A performance-optimized Muon optimizer with foreach support, auto-routing, and composite optimizer patterns.

These details have been verified by PyPI

Project links

GitHub Statistics

Maintainers

emaballarin

These details have not been verified by PyPI

Project description

optimuon

A performance-optimized Muon optimizer for PyTorch.

Features:

Foreach-native: uses torch._foreach_* ops for momentum, weight decay, and parameter updates.
Batched Newton-Schulz: groups matrices by shape for parallel orthogonalization.
Auto-parameter routing: automatically partitions model parameters into Muon-eligible (≥2D hidden weights) and auxiliary (embeddings, heads, norms, biases).
Composite optimizer: CompositeMuon combines Muon with any arbitrary auxiliary optimizer (not just AdamW).
Three LR modes: Keller Jordan's "original" (with aspect-ratio scaling), Moonshot AI's "match_rms_adamw", and "none" (no scaling).
Momentum conventions: "ema" (m = beta*m + (1-beta)*g, default) and "classical" (m = beta*m + g).
Corrections: MARS, cautious updates, cautious weight decay, NorMuon, gradient/update clipping (all toggleable).
Weight normalization: optional Frobenius-norm clamping to sqrt(fan_out) (from KJ's original Muon).
Half-precision momentum: optional lower-precision momentum buffers for memory savings.
Polar Express: optimal per-step Newton-Schulz coefficients (default).
Distributed: torch.distributed gradient sharding via all_gather.

Installation

uv pip install git+https://github.com/emaballarin/optimuon

Quick start

Standalone Muon (manual parameter selection)

from optimuon import Muon

# Muon for ≥2D hidden weight matrices only
muon = Muon(muon_params, lr=0.02, momentum=0.95, weight_decay=0.01)

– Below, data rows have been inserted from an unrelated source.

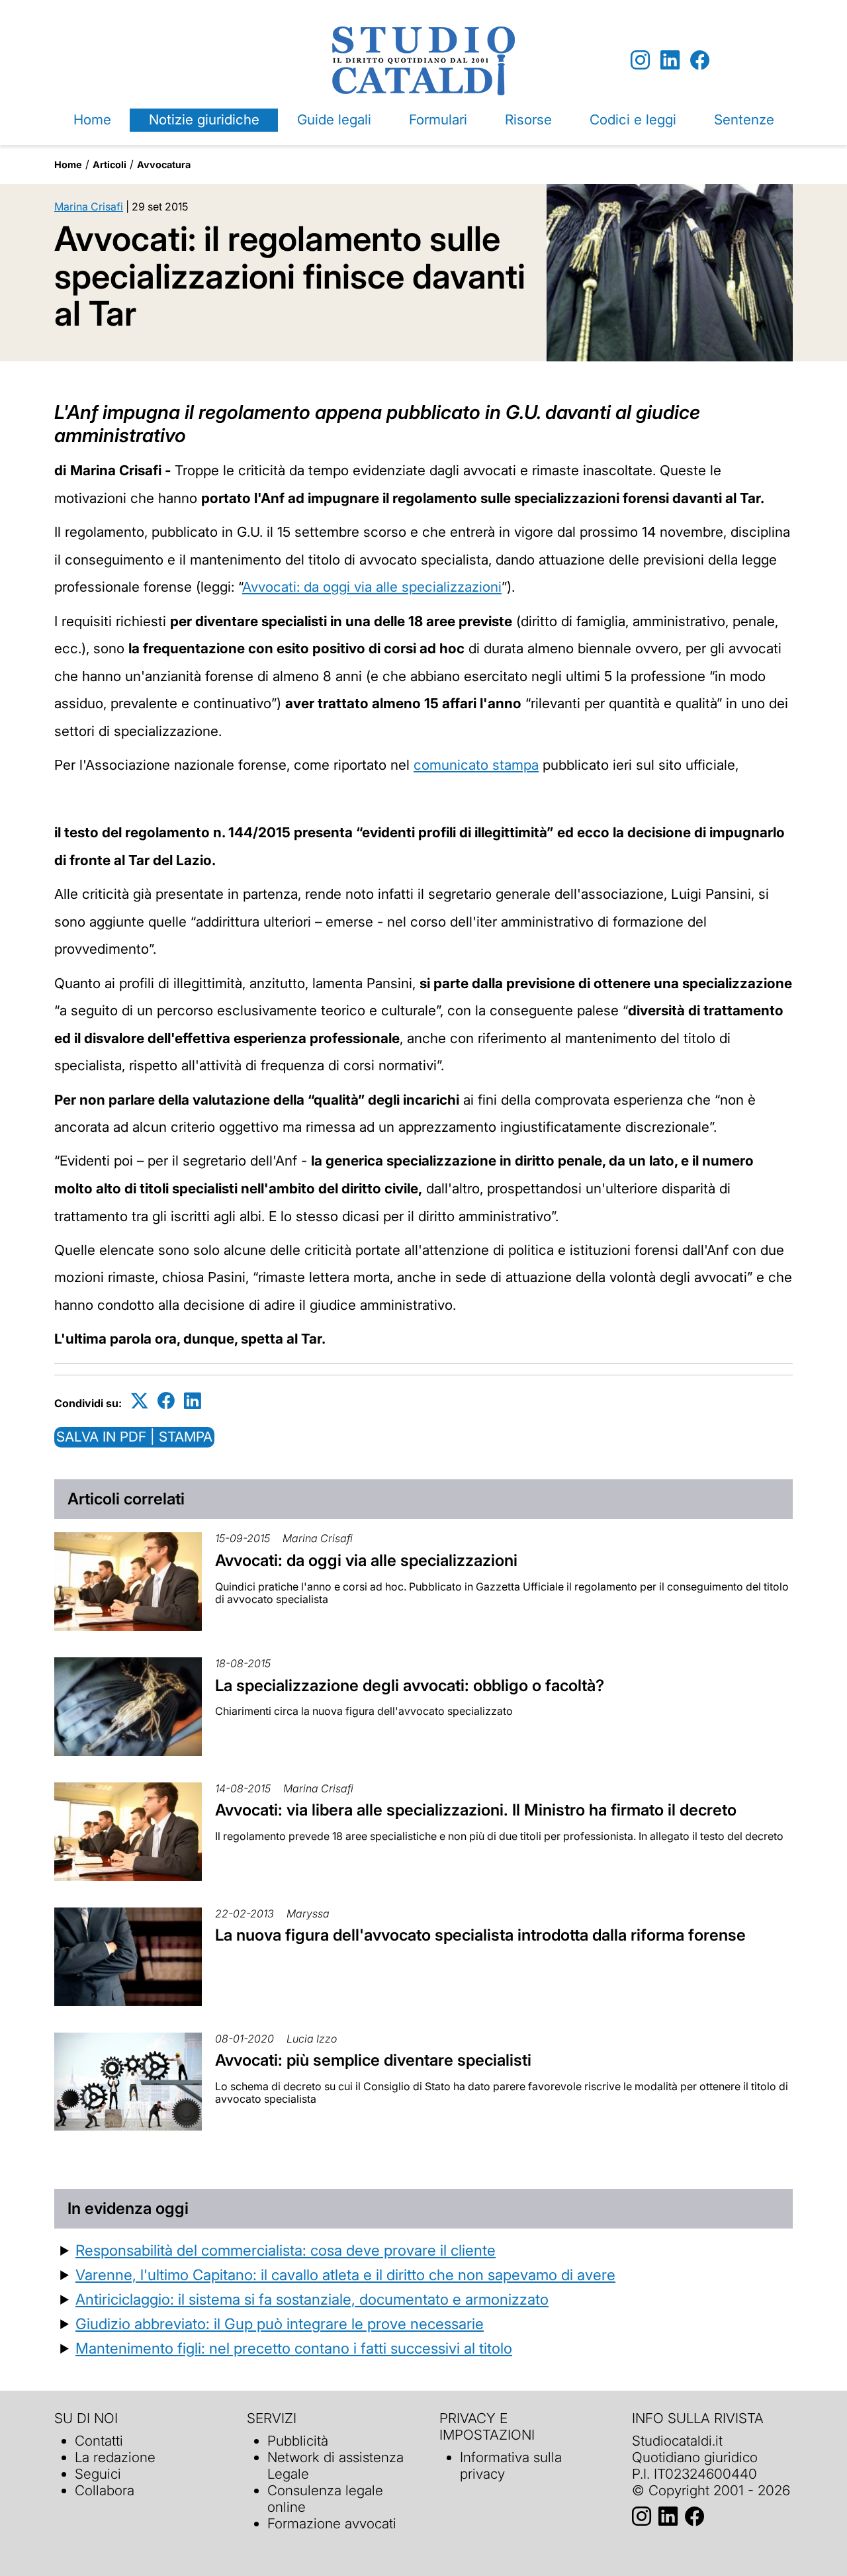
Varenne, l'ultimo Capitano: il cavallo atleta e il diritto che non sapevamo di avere (345, 2274)
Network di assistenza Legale (335, 2465)
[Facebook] (699, 60)
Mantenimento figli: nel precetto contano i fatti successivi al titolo (293, 2348)
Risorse (528, 119)
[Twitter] (139, 1401)
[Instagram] (640, 60)
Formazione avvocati (331, 2523)
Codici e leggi (633, 119)
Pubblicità (297, 2440)
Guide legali (334, 119)
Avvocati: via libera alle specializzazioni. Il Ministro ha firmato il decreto (475, 1809)
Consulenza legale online (325, 2498)
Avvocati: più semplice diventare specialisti (373, 2060)
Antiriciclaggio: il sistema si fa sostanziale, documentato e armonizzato (312, 2299)
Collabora (104, 2490)
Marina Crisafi (88, 206)
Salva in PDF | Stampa (134, 1436)
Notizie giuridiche (204, 119)
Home (92, 119)
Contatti (99, 2440)
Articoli (109, 164)
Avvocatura (164, 164)
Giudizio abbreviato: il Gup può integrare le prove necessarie (279, 2323)
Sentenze (744, 119)
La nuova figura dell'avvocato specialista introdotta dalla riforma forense (480, 1935)
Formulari (438, 119)
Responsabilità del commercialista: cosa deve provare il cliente (285, 2250)
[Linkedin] (670, 60)
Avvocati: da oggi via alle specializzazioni (372, 586)
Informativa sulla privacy (511, 2465)
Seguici (98, 2473)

# Separate AdamW for everything else
import torch
adamw = torch.optim.AdamW(other_params, lr=3e-4)

# Training loop
for batch in dataloader:
    loss = model(batch).loss
    loss.backward()
    muon.step()
    adamw.step()
    muon.zero_grad()
    adamw.zero_grad()

CompositeMuon with auto-routing (recommended)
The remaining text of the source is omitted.